Pediatric Fever Treatment Clinic in Memphis, TN
All Better Pediatrics has pediatricians who offer effective treatments to your children who have a fever. Call us for more information or request an appointment online.
Fever is a scary, but common symptom in children.
It is one of our body’s normal responses to infection, and one of the first ways it tries to fight off that infection.
Fever should not be feared – it will not harm your child in any way.
It will not “fry” their brain or cause any type of brain damage.
Some children do get seizures with fevers, called febrile seizures. They typically occur between 6 months to 6 years of age and do not cause any long-term brain damage.

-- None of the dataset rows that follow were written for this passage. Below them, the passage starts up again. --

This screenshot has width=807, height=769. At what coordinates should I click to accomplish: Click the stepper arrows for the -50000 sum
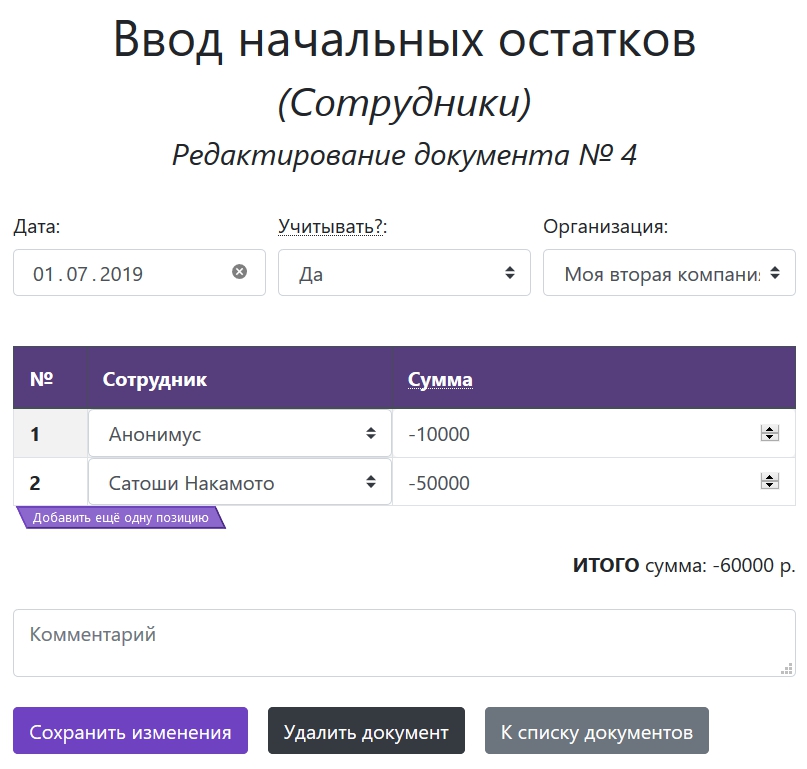[x=769, y=482]
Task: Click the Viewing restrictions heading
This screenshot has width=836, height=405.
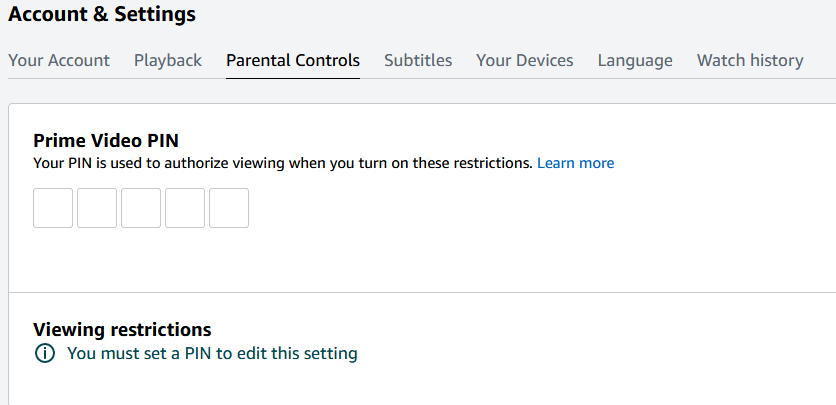Action: 122,330
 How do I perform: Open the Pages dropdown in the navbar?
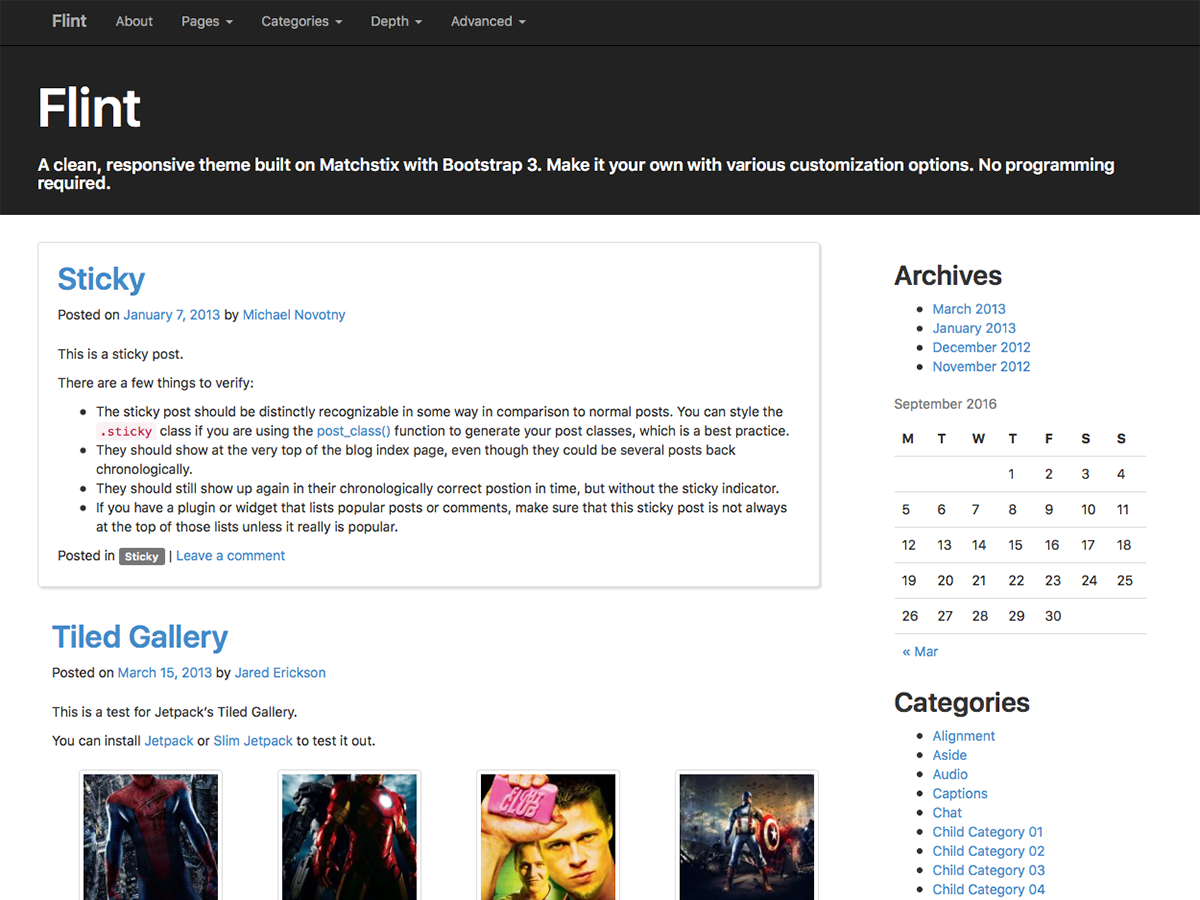point(206,21)
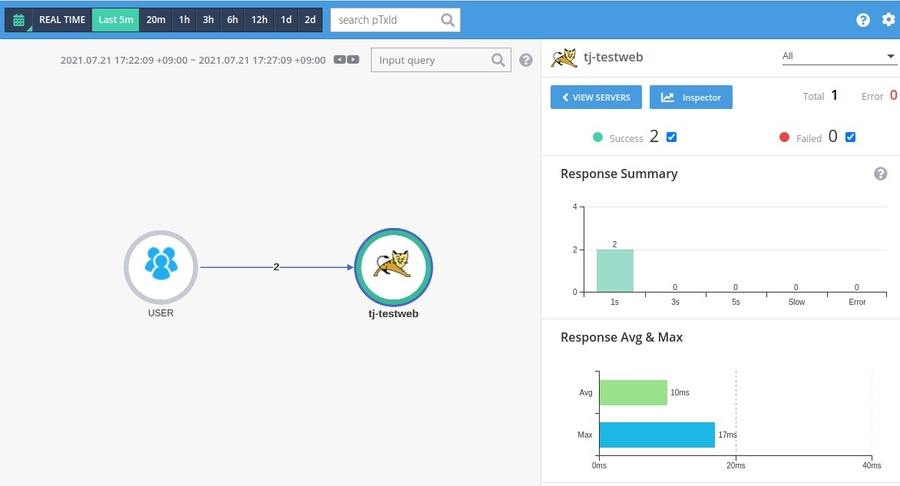This screenshot has height=486, width=900.
Task: Focus the search pTxId field
Action: [x=384, y=20]
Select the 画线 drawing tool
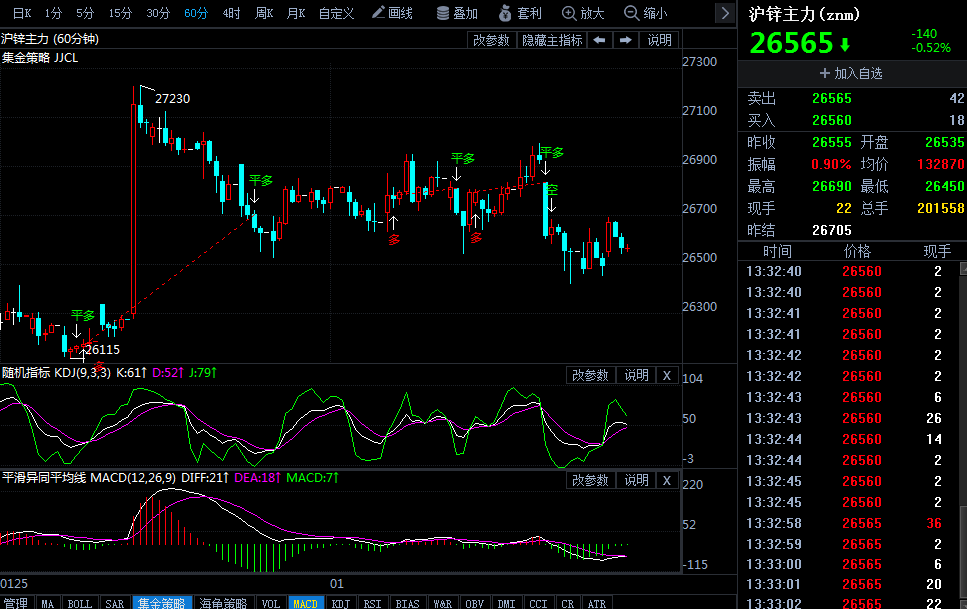Image resolution: width=967 pixels, height=609 pixels. [x=392, y=13]
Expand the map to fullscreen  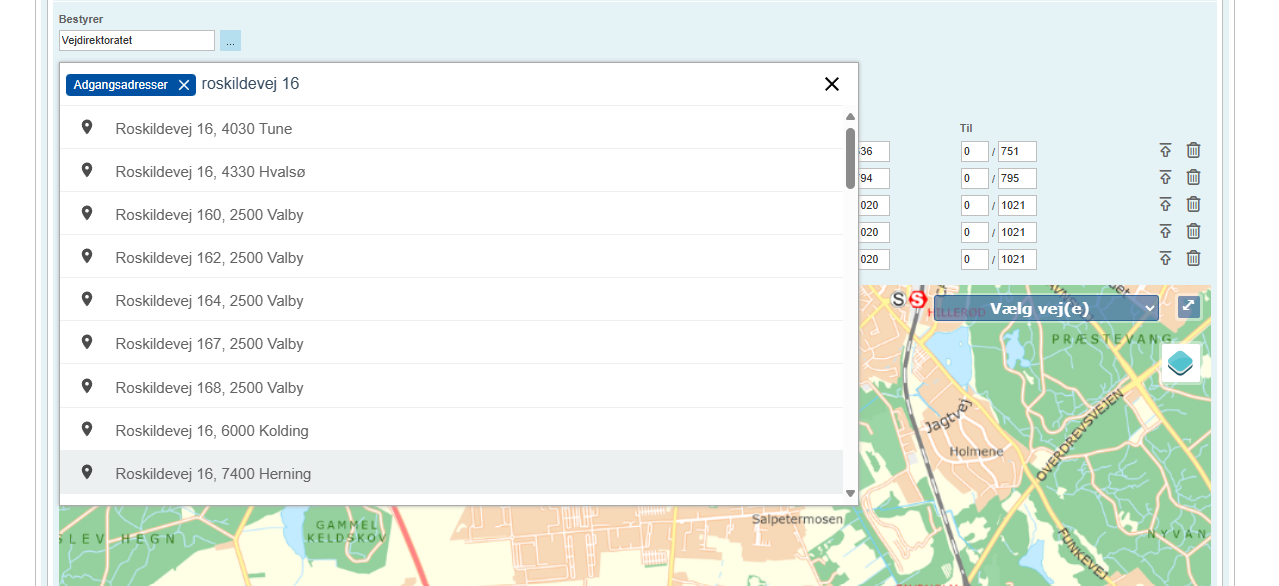tap(1188, 307)
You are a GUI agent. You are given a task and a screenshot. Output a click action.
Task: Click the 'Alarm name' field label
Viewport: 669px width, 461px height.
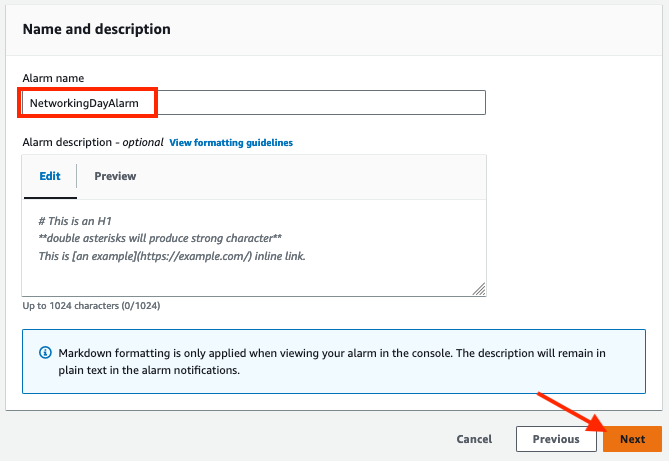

Febrile seizures are more likely to occur with a rapidly increasing temperature, rather than a high temperature.
Significant fever is any temperature over 100.4
Temperatures below 100.4 are mild elevations that usually do not require treatment, and often do not bother children.
Normal body temperatures can range from 97-100.
The most accurate way to check temperature is rectally, especially in infants under 2 months.
The number alone is not an indicator of the severity of the illness; many viruses for which there are no treatments cause high temperatures, while bad ear infections that do require treatment can cause no fever at all.
There is no “magic” number with respect to treating a fever or needing to be seen.
Treat based on the child’s behavior, not the number alone (remember, fever is a good thing; it’s our body fighting off an infection).
You do not have to treat a fever at all; especially, do not force a child to take medicine, nor should you wake a sleeping child to give medicine.
Most fevers can be monitored at home for 48-72 hours, as long as there are no other concerning symptoms and your child is staying hydrated.
The brain will not allow the body temperature to exceed 106, except in rare cases such as heat stroke.
Fever reducers do not “cure” a fever (or the illness that’s causing it). Acetaminophen may be used for children 2 months of age and older and lasts for 4-6 hours. Ibuprofen can be given to children 6 months and older and can last for 6-8 hours. It can take up to 1 hour for the medication to work. If the body is still fighting the infection, the fever will return as the medicine wears off. Additionally, a 1-2 degree decrease in the temperature is considered a good response to the medication; the temperature may not always go to normal after fever reducers are given.
When to call the on-call doctor:
If your child is younger than 2 months and has a rectal temperature of 100.4 or greater.